*EXERCISE INSTRUCTIONS*. Starting with the first line and ending with the last, transcribe the data exactly.

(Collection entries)
▼
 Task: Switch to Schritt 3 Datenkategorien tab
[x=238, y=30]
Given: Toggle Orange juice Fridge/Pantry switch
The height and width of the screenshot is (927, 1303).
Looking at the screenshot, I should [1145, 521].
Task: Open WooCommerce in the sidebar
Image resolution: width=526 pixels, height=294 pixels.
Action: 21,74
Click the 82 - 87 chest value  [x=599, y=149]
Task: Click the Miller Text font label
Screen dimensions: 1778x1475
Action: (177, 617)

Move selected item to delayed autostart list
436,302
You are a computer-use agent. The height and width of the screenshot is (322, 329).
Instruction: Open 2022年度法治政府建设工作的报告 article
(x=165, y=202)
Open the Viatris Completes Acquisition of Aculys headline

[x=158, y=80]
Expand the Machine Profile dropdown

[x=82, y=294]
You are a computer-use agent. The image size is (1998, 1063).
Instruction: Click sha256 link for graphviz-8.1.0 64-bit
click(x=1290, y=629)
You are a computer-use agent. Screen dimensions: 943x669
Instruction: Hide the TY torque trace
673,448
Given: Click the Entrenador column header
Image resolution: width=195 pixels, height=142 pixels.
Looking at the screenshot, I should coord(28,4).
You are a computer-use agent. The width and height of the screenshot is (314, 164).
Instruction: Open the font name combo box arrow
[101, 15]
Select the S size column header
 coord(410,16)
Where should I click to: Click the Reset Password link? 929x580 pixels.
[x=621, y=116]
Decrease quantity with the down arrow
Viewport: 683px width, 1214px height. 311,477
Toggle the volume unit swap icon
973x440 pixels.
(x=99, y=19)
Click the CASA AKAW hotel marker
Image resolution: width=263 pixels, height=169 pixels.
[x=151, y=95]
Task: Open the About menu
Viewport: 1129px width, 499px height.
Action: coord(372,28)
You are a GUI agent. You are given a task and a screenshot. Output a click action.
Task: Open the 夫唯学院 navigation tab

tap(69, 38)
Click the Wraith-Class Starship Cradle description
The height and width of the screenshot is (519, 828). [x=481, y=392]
▲
*FINISHED EXERCISE*.
 Task: Switch to Schritt 3 Datenkategorien tab
[x=238, y=30]
Given: Toggle Orange juice Fridge/Pantry switch
The height and width of the screenshot is (927, 1303).
Looking at the screenshot, I should [1145, 521].
Task: Open WooCommerce in the sidebar
Image resolution: width=526 pixels, height=294 pixels.
Action: 21,74
Click the 82 - 87 chest value  [x=599, y=149]
Task: Click the Miller Text font label
Screen dimensions: 1778x1475
Action: (177, 617)

Move selected item to delayed autostart list
436,302
You are a computer-use agent. The height and width of the screenshot is (322, 329).
Instruction: Open 2022年度法治政府建设工作的报告 article
(x=165, y=202)
Open the Viatris Completes Acquisition of Aculys headline

[x=158, y=80]
Expand the Machine Profile dropdown

[x=82, y=294]
You are a computer-use agent. The image size is (1998, 1063).
Instruction: Click sha256 link for graphviz-8.1.0 64-bit
click(x=1290, y=629)
You are a computer-use agent. Screen dimensions: 943x669
Instruction: Hide the TY torque trace
673,448
Given: Click the Entrenador column header
Image resolution: width=195 pixels, height=142 pixels.
Looking at the screenshot, I should coord(28,4).
You are a computer-use agent. The width and height of the screenshot is (314, 164).
Instruction: Open the font name combo box arrow
[101, 15]
Select the S size column header
 coord(410,16)
Where should I click to: Click the Reset Password link? 929x580 pixels.
[x=621, y=116]
Decrease quantity with the down arrow
Viewport: 683px width, 1214px height. 311,477
Toggle the volume unit swap icon
973x440 pixels.
(x=99, y=19)
Click the CASA AKAW hotel marker
Image resolution: width=263 pixels, height=169 pixels.
[x=151, y=95]
Task: Open the About menu
Viewport: 1129px width, 499px height.
Action: coord(372,28)
You are a GUI agent. You are given a task and a screenshot. Output a click action.
Task: Open the 夫唯学院 navigation tab

tap(69, 38)
Click the Wraith-Class Starship Cradle description
The height and width of the screenshot is (519, 828). [x=481, y=392]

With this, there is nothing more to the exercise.